→ Work required
Report each line in the records below that contains the word "field".
[start of Materials provided]
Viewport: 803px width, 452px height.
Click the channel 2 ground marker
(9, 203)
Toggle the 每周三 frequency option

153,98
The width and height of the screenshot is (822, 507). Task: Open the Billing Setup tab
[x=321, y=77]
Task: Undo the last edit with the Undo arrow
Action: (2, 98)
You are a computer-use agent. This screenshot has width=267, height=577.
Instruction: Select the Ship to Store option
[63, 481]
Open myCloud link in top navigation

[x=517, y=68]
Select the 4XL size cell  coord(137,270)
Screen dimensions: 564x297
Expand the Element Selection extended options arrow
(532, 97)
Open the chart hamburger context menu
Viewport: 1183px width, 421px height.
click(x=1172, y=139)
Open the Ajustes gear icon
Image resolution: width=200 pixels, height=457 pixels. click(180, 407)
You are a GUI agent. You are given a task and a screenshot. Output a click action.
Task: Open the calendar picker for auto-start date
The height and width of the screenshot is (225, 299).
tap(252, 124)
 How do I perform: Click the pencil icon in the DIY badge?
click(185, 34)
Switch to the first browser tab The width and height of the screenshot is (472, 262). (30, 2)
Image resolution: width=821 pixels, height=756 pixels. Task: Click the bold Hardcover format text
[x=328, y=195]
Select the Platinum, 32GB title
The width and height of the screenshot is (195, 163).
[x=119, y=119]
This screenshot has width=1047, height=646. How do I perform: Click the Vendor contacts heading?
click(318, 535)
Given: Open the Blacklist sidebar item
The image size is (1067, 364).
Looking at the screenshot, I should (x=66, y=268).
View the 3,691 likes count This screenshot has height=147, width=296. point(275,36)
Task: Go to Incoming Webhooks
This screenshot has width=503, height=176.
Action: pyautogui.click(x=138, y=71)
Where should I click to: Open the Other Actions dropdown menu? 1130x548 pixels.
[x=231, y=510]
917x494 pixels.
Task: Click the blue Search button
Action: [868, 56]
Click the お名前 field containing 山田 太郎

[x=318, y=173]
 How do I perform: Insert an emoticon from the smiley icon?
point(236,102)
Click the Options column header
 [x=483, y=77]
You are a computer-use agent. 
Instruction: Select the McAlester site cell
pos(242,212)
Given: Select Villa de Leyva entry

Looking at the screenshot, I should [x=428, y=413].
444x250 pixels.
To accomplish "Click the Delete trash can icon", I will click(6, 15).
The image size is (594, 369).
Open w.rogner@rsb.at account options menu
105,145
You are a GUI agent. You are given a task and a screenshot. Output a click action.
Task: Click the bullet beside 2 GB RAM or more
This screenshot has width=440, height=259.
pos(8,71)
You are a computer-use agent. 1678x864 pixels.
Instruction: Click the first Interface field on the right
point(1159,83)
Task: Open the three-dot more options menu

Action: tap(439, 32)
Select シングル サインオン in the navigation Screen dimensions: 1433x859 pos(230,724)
[end of Materials provided]
→ Output for this task
Click the お名前 field containing 山田 太郎
Instruction: Click the first Interface field on the right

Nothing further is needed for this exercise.